Yes performing at The Greek Theatre (photo by Scott Feinblatt)
The Greek Theatre
August 24, 2014

It seems to be a trend of late for legendary bands to dust off and perform their legendary albums. Last night, Yes performed two of theirs, Close to the Edge and Fragile. The band's extensive current tour began just a few days before the release of their latest album, Heaven & Earth, but it is not curious why their set only included two songs from the new album, which they played in between the vintage albums. The new album has not been receiving great praise, but perhaps this is because it has been 40 years since the progressive rockers began charting new cosmic territory.
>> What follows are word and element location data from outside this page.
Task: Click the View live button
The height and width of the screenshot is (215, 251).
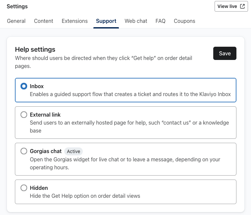Action: (231, 6)
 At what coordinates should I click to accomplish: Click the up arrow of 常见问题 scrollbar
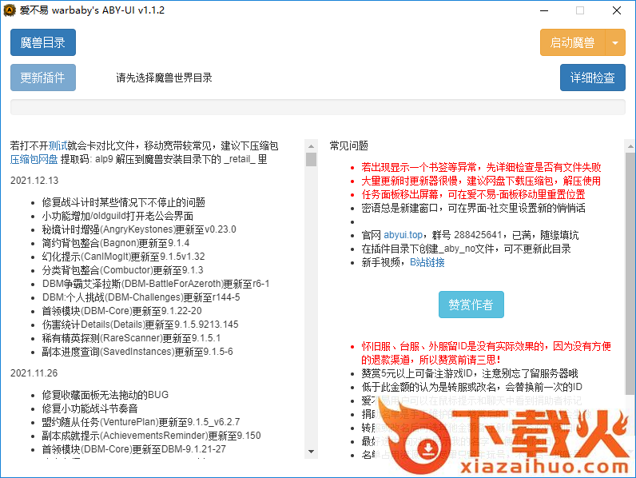[630, 145]
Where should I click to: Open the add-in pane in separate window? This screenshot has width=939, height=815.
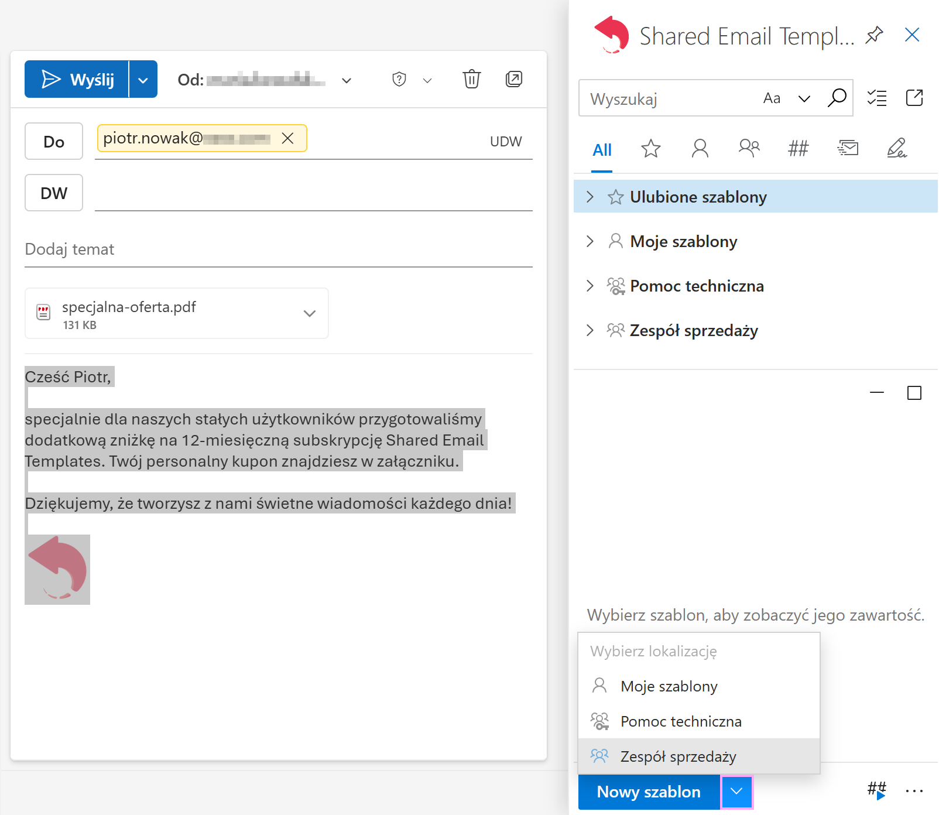[x=916, y=98]
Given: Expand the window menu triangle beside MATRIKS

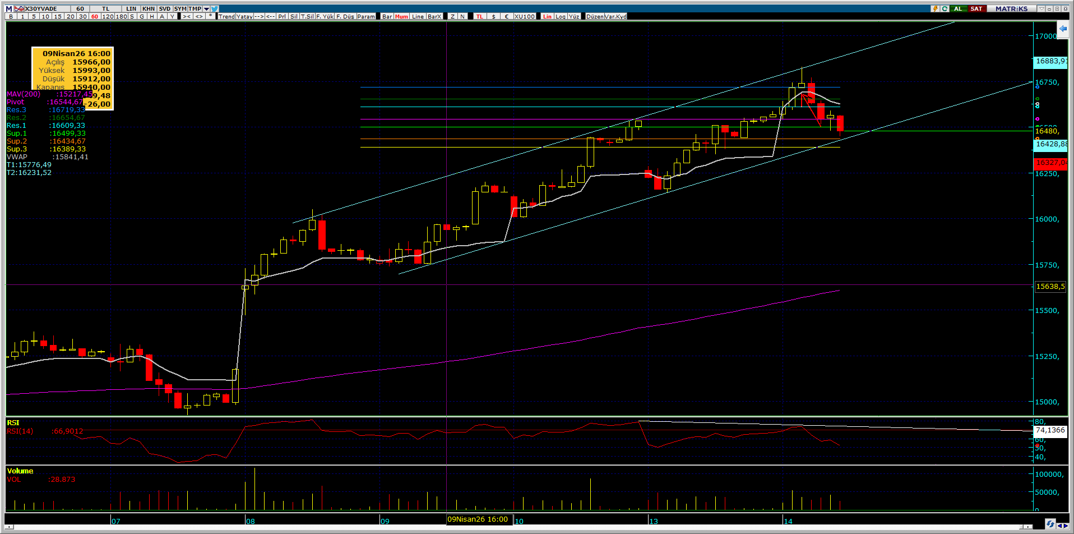Looking at the screenshot, I should tap(1041, 8).
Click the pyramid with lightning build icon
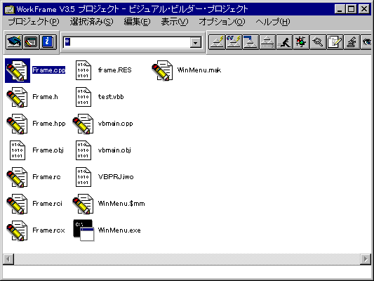The height and width of the screenshot is (281, 374). pyautogui.click(x=217, y=42)
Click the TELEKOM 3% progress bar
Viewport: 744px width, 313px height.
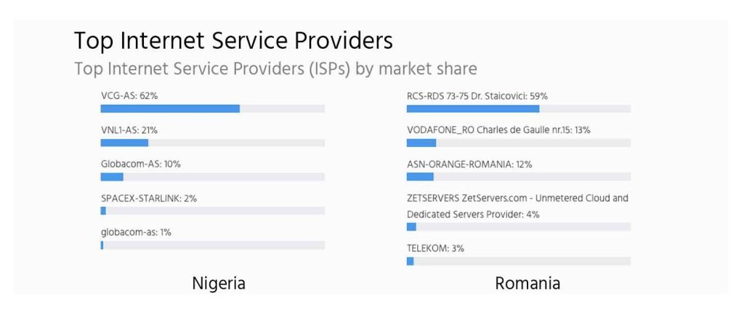pos(518,261)
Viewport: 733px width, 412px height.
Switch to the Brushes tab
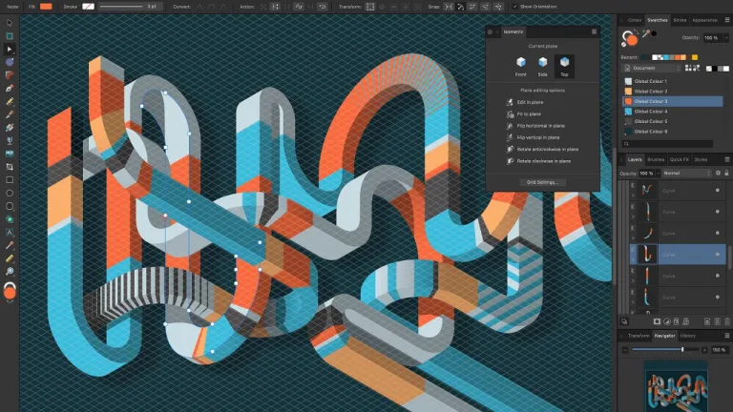(x=656, y=159)
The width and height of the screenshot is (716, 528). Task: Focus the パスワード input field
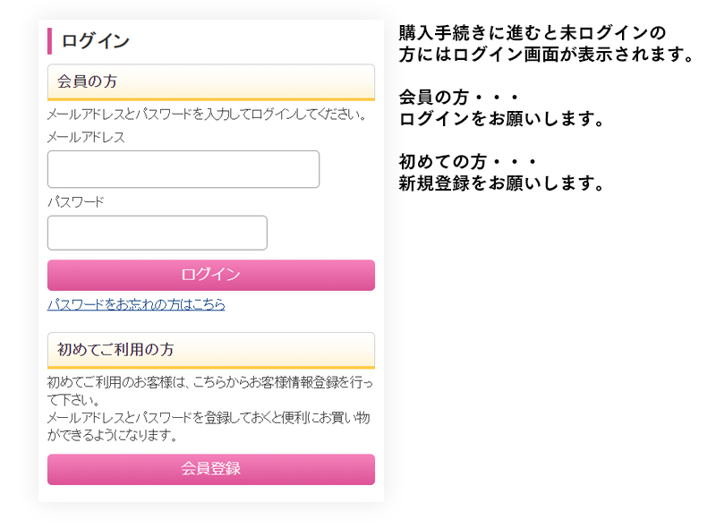[x=157, y=233]
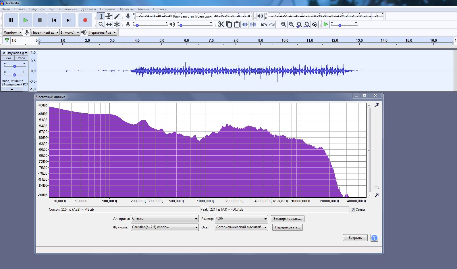Click the Закрыть button
Image resolution: width=457 pixels, height=269 pixels.
[x=355, y=238]
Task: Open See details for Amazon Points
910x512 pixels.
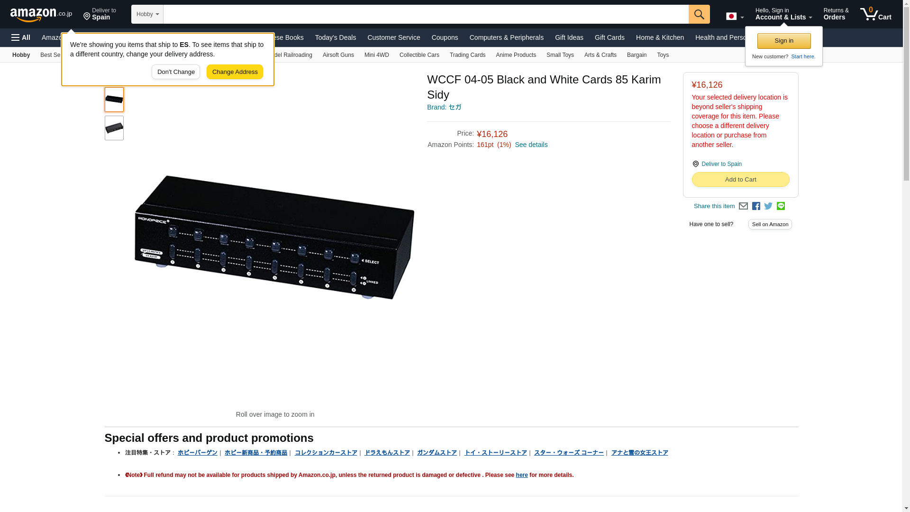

Since that time, the band has seen numerous permutations in its line-up, and it is no surprise that it has never encapsulated so pure a manifestation of vision and virtuosity as it did on those two albums. Nevertheless, all history, drama, and art versus business speculations aside, there was something incredible happening on stage at the Greek Theatre. By taking a potent magical spell and casting it with aplomb, able magicians can easily entrance their legions and adherents.

Yes performing at The Greek Theatre (photo by Scott Feinblatt)
Indeed, the Greek Theatre was a time capsule last night. Aging hippies and former children of the Age of Aquarius-cum-Middle age yuppies packed the joint, fired up more than a few, and demonstrated that they still remember how they danced during their acid days. Onstage, the band members, principally in their 60's, showed not only that they could still play their old tunes well, but that the material easily stands the test of time. Part of this may be due to the strength of 43-year-old Jon Davison's voice.

Davison has taken the place of founding member Jon Anderson, who wrote and co-wrote most of the material that was performed. Sadly, interviews with Anderson reveal that he yearns to rejoin his band, but he has not been invited back due to health-related issues that limit his performance ability. Regardless, without this background, the only reason why someone who had heard one of these albums (but never seen the band) might suspect that Davison was not, in fact, Anderson is because of the former's age. Their voices are indiscernible.